An example. So let’s assume I have this address and want to mark it up with microdata:

<div>
    <span>26 Dun Aengus</span>,
    <span>Galway</span>,
    <span>Ireland</span>.
</div>

Then here’s how I would do it with schema.org terms:

<div itemscope itemtype="http://schema.org/PostalAddress">
    <span itemprop="streetAddress">26 Dun Aengus</span>,
    <span itemprop="addressLocality">Galway</span>,
    <span itemprop="addressCountry">Ireland</span>.
</div>

And here with vCard terms:

<div itemscope itemtype="http://microformats.org/profile/hcard">
    <span itemprop="street-address">26 Dun Aengus</span>,
    <span itemprop="locality">Galway</span>,
    <span itemprop="country-name">Ireland</span>.
</div>

It is clear why combining both versions into a single one is difficult. Microdata uses short property names like itemprop="street-address". If an element had multiple itemtypes, then it would be impossible to tell which itemtype the street-address property belongs to. Assuming that it belongs to both types would be dangerous; there could be cases where a property exists in both vocabularies but with different meaning. The restriction to a single type prevents such ambiguity.
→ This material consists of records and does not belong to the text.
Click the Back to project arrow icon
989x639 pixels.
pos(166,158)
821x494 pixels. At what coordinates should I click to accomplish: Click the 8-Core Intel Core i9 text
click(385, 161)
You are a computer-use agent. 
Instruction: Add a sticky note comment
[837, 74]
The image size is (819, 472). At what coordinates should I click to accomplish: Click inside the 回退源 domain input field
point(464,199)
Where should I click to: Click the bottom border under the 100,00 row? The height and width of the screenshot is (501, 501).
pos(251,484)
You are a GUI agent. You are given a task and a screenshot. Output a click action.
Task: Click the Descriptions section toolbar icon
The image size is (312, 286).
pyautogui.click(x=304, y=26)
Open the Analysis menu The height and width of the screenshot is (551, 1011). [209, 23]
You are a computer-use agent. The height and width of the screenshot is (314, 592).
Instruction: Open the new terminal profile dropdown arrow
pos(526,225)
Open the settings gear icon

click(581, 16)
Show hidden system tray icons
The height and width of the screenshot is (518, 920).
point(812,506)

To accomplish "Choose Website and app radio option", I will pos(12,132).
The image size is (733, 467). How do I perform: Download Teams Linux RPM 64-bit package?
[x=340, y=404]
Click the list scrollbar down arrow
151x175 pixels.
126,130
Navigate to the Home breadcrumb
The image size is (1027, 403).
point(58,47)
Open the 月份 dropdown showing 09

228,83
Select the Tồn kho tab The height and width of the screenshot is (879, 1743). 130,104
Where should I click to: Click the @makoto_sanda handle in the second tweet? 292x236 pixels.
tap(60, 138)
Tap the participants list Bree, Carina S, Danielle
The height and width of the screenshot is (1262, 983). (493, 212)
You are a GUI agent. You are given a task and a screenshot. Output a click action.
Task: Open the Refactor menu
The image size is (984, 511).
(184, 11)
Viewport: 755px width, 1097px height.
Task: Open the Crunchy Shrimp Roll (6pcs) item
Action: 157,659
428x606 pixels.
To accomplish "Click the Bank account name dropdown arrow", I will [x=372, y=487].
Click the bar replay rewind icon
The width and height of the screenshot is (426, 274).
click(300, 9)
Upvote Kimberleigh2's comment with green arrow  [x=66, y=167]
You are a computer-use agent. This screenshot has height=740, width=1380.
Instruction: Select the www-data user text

Multiple itemtypes without ambiguity: Here’s the proposal. I’ll start by creating an item that has all the properties from both versions—I’m omitting the itemtypes for now to avoid ambiguity:

<div itemscope>
    <span itemprop="streetAddress street-address">26 Dun Aengus</span>,
    <span itemprop="addressLocality locality">Galway</span>,
    <span itemprop="addressCountry country-name">Ireland</span>.
</div>

Without itemtype, this generates an untyped item with six properties:

  • itemtype: none
  • property: streetAddress = 26 Dun Aengus
  • property: street-address = 26 Dun Aengus
  • property: addressLocality = Galway
  • property: locality = Galway
  • property: addressCountry = Ireland
  • property: country-name = Ireland

The altitem property. Microdata would get a new built-in property, called altitem. Let’s add an additional element with this property into the untyped item:

<meta itemprop="altitem"
      content="http://schema.org/PostalAddress streetAddress
               addressLocality addressCountry">

What’s going on here? The idea is that altitem takes a whitespace-separate list. When added to an item, it creates a new “alternate item” whose itemtype is the first element of the list. Then it looks at the rest of the list, which should be property short-names. It copies any of these named properties from the original item to the new item. So, we’d end up with a second item besides the type-less original item. This second item has:

  • itemtype: http://schema.org/PostalAddress
  • property: streetAddress = 26 Dun Aengus
  • property: addressLocality = Galway
  • property: addressCountry = Ireland

Which is exactly the same as the original schema.org item from above. Creating the vCard item is just another property:

<meta itemprop="altitem"
      content="http://microformats.org/profile/hcard street-address
                locality country-name">

This gives us:

  • itemtype: http://microformats.org/profile/hcard
  • property: street-address = 26 Dun Aengus
  • property: locality = Galway
  • property: country-name = Ireland

So now we’d have three items in total: the original untyped item, and the two typed alternate items.

What’s nice about this:

  • It doesn’t require any new syntax, just a new property.
  • Multiple types generate multiple items, which are visible in the microdata API just like normal items.
  • It plays well with itemref, so the altitem declaration doesn’t have to be repeated if I have several postal addresses on the page.
  • It’s plays well with a copy-and-paste style of web development. “If you want to use myVocab together with another vocab, just paste this snippet into your item and add the appropriate itemprops…”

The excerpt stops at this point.